Friday, August 27, 2004

Mall accused of bias over tilted cap

Student says banning style
amounts to racial profiling

By Randy Tucker
Enquirer staff writer

Donnie Jefferson
Donnie Jefferson, 18, a Miami University student, says Cincinnati Mills guards showed racial bias when they told him to straighten his tilted cap.
FOREST PARK - A Miami University student says Cincinnati Mills guards who confronted him last week because he was wearing his ball cap tilted to the side did so because he is black.

The mall's conduct code prohibits apparel "likely to provoke a disturbance or embroil other groups or the general public in open conflict."

Mall general manager Jim Childress said the policy has been enforced since the former Forest Fair Mall reopened under new management Aug. 19.
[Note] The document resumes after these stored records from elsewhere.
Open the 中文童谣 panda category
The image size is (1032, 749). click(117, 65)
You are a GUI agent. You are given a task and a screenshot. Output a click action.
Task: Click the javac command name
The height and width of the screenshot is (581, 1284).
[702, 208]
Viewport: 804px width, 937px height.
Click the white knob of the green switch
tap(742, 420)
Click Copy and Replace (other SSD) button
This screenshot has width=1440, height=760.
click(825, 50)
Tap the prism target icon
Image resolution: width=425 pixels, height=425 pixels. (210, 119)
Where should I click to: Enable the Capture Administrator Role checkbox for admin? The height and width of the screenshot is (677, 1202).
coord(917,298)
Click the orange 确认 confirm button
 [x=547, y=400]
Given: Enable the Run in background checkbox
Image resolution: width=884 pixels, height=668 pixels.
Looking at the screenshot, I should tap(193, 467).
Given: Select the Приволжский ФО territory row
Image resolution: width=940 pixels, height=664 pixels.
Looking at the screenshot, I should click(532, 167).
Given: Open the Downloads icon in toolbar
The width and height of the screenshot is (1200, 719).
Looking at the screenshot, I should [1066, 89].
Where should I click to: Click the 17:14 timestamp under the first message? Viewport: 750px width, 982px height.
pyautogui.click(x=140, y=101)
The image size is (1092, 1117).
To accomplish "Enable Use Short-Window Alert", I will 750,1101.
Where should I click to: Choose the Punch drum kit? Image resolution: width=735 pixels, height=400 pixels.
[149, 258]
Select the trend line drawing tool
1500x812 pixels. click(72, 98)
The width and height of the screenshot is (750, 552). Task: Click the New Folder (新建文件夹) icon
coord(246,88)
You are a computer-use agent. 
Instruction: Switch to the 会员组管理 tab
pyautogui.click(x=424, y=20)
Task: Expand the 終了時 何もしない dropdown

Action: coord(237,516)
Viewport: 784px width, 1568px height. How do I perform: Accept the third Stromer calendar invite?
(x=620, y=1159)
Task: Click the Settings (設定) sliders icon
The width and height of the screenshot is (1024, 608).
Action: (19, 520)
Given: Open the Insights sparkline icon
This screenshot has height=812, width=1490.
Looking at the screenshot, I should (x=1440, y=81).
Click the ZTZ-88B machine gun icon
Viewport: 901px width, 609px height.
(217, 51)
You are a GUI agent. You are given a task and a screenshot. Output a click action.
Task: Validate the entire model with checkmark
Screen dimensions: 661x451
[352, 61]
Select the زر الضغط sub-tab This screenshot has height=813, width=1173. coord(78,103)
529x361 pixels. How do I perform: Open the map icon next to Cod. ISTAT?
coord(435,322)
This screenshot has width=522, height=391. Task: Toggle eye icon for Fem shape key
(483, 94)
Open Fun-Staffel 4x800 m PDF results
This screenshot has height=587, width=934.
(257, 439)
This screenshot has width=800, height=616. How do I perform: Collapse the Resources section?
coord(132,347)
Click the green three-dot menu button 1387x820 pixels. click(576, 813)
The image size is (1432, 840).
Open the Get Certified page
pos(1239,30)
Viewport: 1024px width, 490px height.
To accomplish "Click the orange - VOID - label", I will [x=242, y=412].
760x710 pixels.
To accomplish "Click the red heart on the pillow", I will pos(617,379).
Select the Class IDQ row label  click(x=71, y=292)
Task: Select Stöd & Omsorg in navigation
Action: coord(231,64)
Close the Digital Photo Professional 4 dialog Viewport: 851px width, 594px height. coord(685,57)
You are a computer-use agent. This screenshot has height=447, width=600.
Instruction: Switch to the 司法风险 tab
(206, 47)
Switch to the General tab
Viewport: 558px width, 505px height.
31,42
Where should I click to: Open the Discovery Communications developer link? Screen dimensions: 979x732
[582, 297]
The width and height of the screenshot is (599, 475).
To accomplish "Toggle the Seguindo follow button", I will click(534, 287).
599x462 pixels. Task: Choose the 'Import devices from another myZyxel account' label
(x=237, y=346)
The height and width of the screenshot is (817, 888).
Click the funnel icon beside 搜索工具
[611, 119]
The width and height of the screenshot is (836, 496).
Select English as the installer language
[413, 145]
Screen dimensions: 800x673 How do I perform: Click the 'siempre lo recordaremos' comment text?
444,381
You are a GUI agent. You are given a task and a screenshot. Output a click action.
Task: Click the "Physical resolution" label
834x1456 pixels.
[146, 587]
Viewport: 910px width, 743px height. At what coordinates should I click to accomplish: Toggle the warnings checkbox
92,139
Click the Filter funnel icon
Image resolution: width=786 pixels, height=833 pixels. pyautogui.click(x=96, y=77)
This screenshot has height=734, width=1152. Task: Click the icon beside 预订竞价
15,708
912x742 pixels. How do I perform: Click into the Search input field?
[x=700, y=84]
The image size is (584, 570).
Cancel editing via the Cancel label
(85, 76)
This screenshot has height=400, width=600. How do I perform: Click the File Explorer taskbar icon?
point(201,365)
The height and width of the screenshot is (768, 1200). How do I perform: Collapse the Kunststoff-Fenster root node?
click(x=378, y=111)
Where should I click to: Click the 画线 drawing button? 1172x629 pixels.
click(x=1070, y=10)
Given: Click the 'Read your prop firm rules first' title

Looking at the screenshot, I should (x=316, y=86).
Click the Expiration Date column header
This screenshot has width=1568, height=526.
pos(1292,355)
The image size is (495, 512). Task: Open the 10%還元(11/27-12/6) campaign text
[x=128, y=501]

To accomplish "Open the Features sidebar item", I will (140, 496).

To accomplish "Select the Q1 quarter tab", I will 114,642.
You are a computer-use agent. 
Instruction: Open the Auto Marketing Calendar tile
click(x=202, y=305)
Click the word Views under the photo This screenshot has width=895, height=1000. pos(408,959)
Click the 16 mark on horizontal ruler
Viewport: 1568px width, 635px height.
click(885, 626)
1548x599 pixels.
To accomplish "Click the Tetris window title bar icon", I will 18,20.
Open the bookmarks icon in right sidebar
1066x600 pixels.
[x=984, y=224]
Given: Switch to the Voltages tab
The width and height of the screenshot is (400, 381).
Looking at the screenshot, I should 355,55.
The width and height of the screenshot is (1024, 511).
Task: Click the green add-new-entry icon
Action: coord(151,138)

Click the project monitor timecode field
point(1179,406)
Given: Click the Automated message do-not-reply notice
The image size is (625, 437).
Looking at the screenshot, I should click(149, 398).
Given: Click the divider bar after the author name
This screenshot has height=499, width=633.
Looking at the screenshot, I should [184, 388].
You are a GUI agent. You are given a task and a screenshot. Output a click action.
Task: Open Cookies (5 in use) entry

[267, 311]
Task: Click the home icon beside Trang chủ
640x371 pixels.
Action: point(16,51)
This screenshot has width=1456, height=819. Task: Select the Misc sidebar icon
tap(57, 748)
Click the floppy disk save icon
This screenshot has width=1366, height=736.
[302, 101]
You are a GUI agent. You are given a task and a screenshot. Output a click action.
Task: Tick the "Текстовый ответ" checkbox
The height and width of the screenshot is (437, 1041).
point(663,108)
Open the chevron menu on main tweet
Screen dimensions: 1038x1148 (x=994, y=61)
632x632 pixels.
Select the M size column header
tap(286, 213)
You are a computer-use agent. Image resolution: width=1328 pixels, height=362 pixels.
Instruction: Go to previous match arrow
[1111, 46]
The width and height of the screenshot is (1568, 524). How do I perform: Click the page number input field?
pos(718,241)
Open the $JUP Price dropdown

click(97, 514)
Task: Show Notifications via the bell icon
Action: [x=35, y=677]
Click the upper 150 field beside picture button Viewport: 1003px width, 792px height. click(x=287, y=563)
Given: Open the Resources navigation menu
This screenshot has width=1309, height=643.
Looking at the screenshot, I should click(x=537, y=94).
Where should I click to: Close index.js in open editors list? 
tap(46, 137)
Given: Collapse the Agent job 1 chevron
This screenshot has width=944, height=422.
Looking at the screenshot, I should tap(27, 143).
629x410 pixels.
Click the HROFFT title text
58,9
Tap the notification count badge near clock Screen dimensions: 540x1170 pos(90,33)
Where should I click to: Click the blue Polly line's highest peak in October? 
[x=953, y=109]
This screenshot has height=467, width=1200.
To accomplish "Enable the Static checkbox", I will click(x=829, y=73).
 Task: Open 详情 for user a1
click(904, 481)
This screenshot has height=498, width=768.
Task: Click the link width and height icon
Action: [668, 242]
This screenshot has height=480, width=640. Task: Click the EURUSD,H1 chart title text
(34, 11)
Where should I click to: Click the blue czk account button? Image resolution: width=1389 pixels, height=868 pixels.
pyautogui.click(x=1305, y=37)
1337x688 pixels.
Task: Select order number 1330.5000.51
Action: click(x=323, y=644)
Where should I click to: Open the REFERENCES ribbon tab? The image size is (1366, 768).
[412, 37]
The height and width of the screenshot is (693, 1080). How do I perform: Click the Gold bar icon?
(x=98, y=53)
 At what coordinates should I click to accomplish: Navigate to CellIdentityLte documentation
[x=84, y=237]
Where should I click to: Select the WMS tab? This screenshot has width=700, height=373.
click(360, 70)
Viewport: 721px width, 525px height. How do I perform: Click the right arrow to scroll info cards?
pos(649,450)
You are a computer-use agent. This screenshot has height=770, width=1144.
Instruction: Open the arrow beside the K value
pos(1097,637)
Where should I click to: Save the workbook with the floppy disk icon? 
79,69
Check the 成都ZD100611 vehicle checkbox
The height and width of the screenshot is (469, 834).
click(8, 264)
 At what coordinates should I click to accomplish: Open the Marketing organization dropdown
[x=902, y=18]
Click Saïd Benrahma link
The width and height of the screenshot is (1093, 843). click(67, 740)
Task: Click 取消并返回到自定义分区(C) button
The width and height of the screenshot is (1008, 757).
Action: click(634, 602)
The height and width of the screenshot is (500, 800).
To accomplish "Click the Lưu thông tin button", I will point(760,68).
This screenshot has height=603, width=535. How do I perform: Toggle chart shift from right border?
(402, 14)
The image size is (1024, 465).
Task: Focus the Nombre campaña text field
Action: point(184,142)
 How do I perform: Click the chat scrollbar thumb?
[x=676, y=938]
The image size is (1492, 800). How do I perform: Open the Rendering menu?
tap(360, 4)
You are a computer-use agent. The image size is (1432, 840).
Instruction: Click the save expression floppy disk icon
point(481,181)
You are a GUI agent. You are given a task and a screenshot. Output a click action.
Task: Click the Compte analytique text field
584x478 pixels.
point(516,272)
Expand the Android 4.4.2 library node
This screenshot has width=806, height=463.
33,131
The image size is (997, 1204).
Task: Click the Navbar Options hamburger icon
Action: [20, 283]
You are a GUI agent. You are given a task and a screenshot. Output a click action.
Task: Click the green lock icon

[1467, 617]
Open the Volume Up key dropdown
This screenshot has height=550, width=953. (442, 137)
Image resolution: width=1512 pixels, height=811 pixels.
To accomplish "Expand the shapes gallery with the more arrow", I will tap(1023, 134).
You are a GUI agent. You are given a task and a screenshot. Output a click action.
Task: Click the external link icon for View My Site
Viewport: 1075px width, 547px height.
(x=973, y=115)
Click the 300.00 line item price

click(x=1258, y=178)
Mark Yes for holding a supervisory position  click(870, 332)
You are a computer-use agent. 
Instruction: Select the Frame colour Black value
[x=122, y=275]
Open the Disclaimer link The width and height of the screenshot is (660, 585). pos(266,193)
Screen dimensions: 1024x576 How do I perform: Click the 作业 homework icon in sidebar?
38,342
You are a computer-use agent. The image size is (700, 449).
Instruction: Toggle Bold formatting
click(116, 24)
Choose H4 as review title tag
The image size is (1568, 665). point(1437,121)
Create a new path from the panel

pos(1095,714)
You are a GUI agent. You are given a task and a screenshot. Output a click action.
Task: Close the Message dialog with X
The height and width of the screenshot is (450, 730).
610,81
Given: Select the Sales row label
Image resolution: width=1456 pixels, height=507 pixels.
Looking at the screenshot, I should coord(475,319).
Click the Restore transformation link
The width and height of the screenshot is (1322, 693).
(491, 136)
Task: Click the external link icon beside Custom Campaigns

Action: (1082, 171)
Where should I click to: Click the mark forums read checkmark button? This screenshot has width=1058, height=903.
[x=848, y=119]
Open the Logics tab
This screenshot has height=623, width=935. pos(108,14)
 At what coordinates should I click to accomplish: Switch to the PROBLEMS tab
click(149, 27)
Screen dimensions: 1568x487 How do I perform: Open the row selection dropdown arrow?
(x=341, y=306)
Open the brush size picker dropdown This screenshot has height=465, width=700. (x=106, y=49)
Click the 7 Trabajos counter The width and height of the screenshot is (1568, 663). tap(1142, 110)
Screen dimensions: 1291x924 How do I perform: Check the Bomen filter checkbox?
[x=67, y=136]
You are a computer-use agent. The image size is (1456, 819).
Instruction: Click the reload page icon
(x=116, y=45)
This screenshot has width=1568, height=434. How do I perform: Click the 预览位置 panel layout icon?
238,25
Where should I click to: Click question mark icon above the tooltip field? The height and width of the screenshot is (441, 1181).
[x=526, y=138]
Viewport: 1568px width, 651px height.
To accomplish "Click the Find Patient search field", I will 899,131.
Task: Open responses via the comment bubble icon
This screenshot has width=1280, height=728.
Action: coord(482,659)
"The tipping of cap bills sometimes will send a message that will incite a disturbance," Childress said.

Donnie Jefferson, 18, a Miami University sophomore from Bond Hill, said he had just entered the mall to shop for school supplies Friday when he was approached twice by mall security and handed a slip of paper that outlines the mall's conduct code.

"I wasn't the only one wearing a tilted ball cap that day," he said. "There were a lot of white teenagers dressed the same way. But black youths were the only ones being handed the codes of conduct and being hassled about what they were wearing and how they were wearing it."

Mall security is instructed to distribute the code to patrons not abiding by it.

Jefferson said he thinks the code is highly subjective and arbitrary and simply a means of profiling, or targeting, young blacks whom mall officials deem undesirable.

"To me, it was just racial profiling," he said. "It's ludicrous to believe that just because someone wears a fitted ball cap and a T-shirt that that means they will behave badly."

Childress confirmed that security guards approached Jefferson only because of the way he was wearing his ball cap.

Security guards have the right to remove patrons who violate the code of conduct and ban them from the mall, Childress said.

Hats worn backward

Several white young people gathered at the mall this week said they hadn't received the code-of-conduct fliers, despite apparently violating the code in the same manner as Jefferson.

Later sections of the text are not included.